Domingo, 24 de marzo, 2019 | 11:01 am

Expandiendo límites en la resolución cooperativa de conflictos (I y II)



Bajo ese título publico la revista La Trama nuestra experiencia del XIV Mundial de Mediación realizado en Buenos Aires, Argentina. El cual comparto con ustedes.

La persona mediadora como conductor de la confianza

Uno de los puntos que creo oportuno comentar, es como un profesional de la resolución de conflictos puede fomentar a las personas participantes, una visión amplia de su conflicto y a la vez, que las partes confíen en la mediación. Para lograr esa meta, se requiere colocarse en el lugar de ambas partes a la vez, y lograr a través de una empatía reciproca, que los actores confíen en la mediación en la que están participando.

Para esos fines, los acuerdos logrados entre las partes requieren un seguimiento, en donde los participantes estén implicados, ya que el proceso no es de la persona mediadora, es de las partes y son estas las que deberían estar preocupadas por el cumplimiento de lo consensuado. Claro, la persona mediadora no está excluida.

Nombres adecuados a los métodos rac

Un punto que creó lluvias de ideas dentro de los participantes, fue el que se relaciono a los métodos alternos (alternativos) de resolución de conflictos, en torno a que los mismos han ido evolucionando en el transcurrir de los años.

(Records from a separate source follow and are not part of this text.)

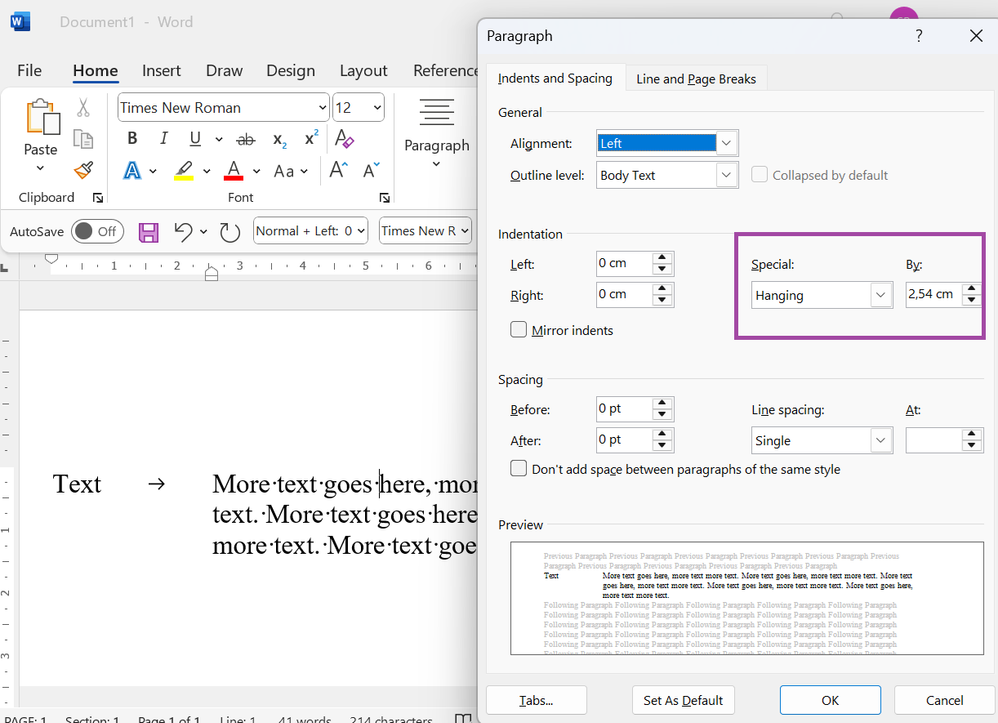Click the Save floppy disk icon
Screen dimensions: 998x723
point(149,232)
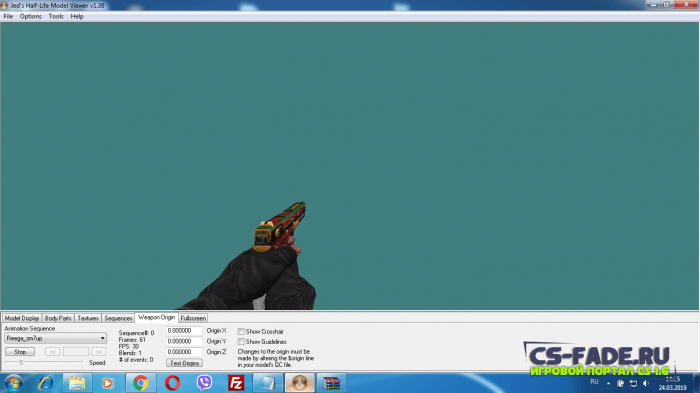Click the animation Speed slider
Screen dimensions: 700x393
coord(44,362)
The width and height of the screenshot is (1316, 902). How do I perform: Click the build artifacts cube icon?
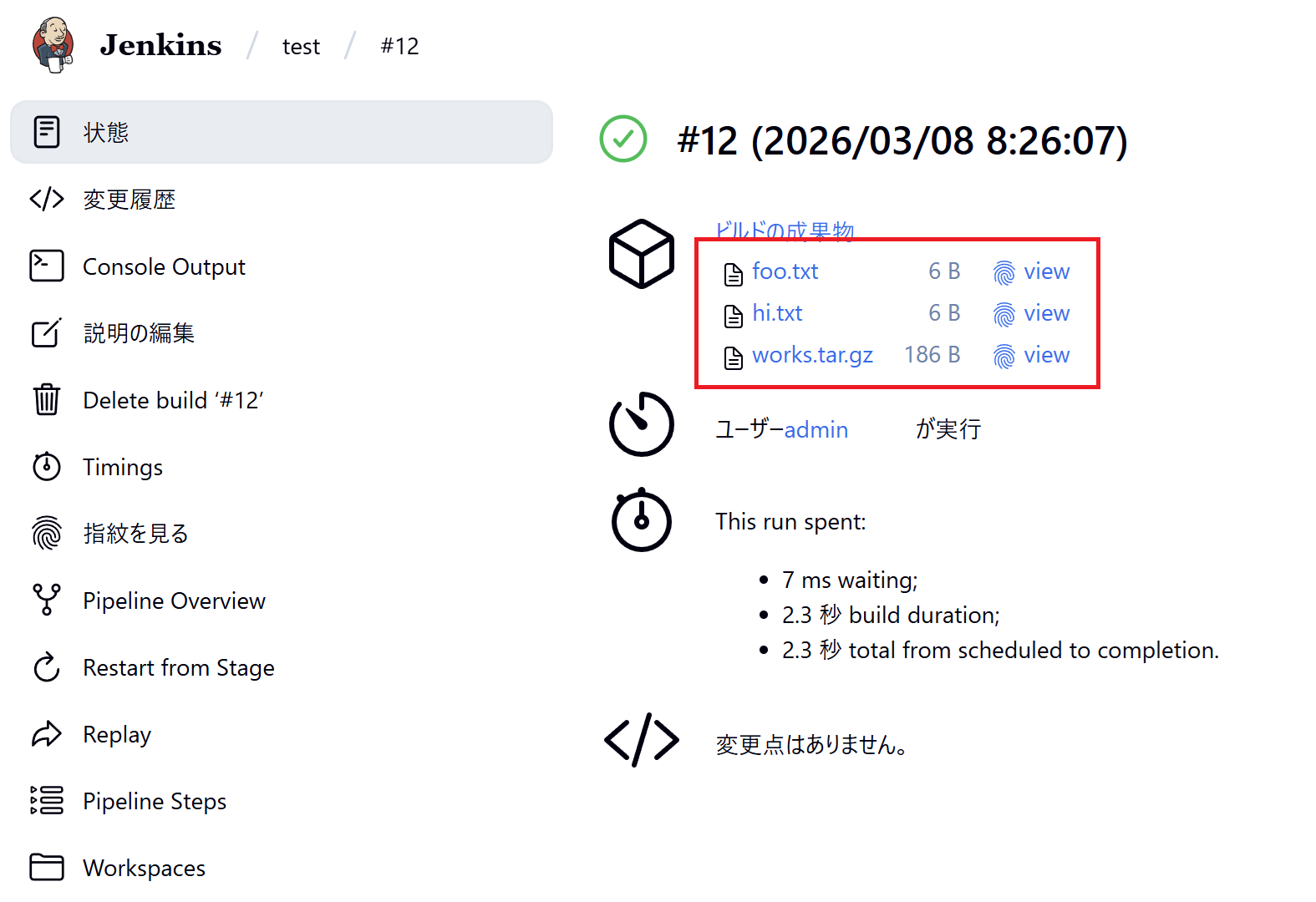(x=641, y=254)

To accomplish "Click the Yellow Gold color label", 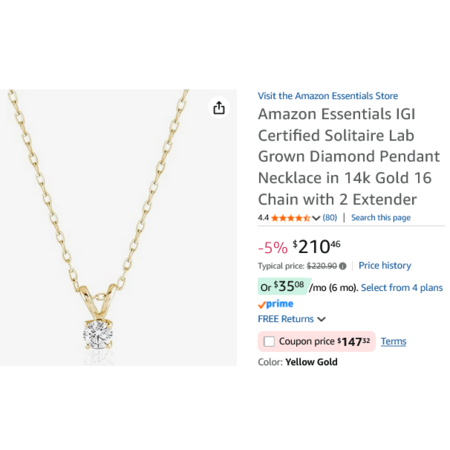I will pyautogui.click(x=311, y=362).

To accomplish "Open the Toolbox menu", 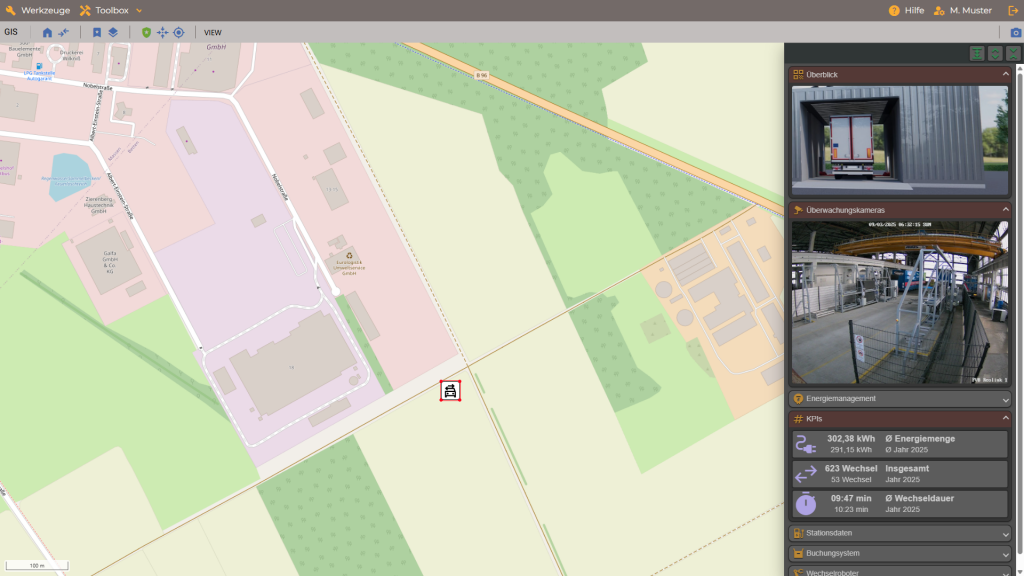I will 111,10.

Unos panelistas planteaban métodos participativos y otros, mecanismos adecuados para la resolución de conflictos. Ambos conceptos, fueron planteados, pero no se llego a una conclusión. Ya que no era tema de debates, solo fueron ideas sobre la visión futuristas de estos métodos pacifistas.

Personas menores de edad y participación en la mediación

En torno a los temas a las personas menores de edad, Marines Suarez planteo la necesidad de que el niño/a sea escuchado en todo el proceso de la mediación, ya que entiende que sin su presencia se estaría violando la Convención Internacional del Niño y otras legislaturas que buscan la protección y participación de este actor básico en la mediación y hasta en el juicio.

Opino que las persona mediadora actuando en un método adecuado de solución de conflictos no debe por ninguna razón, excluir a la persona menor de edad en la mediación, ya que entiende que cada padre tiene su interés y solo de ellos y muchas veces se olvidan del infante; que es por el cual están sentados en la sala de mediación o juicio.

Según Suarez, debería existir una sala de mediación para niños en cada Centro, en donde este a la disponibilidad de la persona mediadora, peritos y de las partes. Recordar, que la voz del niño o niña es fundamental para que el acuerdo sea valorado por las personas; ya que la mediación lo que busca fomentar la participación y sin la misma, ningún acuerdo sería sostenible en el tiempo.

La entrevista puede realizarse individual o grupal, según la estrategia que tiene planeada la persona mediadora. La entrevista tiene que tener una hipótesis, una estrategia de búsqueda de lo que han dicho las partes en su narrativas.

La razón de entrevistar a las personas menores de edad, se sustenta en tres planteamientos básicos: necesidades, preocupaciones y deseos. Explorar sobre esos aspectos son las bondades de la entrevista y la mediación una fortaleza.

La violencia y la mediación

Uno de los temas de preocupación para las personas participantes en el Congreso Mundial de Mediación y Cultura de Paz, fue el relacionado a la presencia de la violencia en los casos de mediación.

Una de las expositoras en un panel con esos fines, decía para conversar dentro de esa situación, lo recomendable es hacer sesiones privadas (Caucos), para conocer de las partes no sobre la violencia en sí, sino sobre lo que la trajo a mediación. Cuáles son sus intereses y necesidades con el objetivo de explorar posibles salidas adecuadas al conflicto.

Se destaca además, como los conflictos de las personas hablan de ellas y ellas como hablan de los conflictos. En donde la complejidad de éstos, impide a la persona un desarrollo en sus hábitos de relaciones con los demás.

Capacitación en mediación

Hay que destacar que dentro del Congreso fue analizada la formación de los profesionales en Mediación y se destaco que su formación se realice por formación por competencias, ya que bajo esas estrategias contarían con las herramientas requeridas para realizar un trabajo eficiente y eficaz a la ciudadanía.

En ese sentido se presentaron experiencias de las universidades de Sonora de Méjico y la de Monterrey, en donde sus docentes y estudiantes, cuentan tanto con asignaturas en sus carreras como con Centros de Mediación para todos la comunidad educativa.

Alexis Peña Céspedes, invitado especial evento.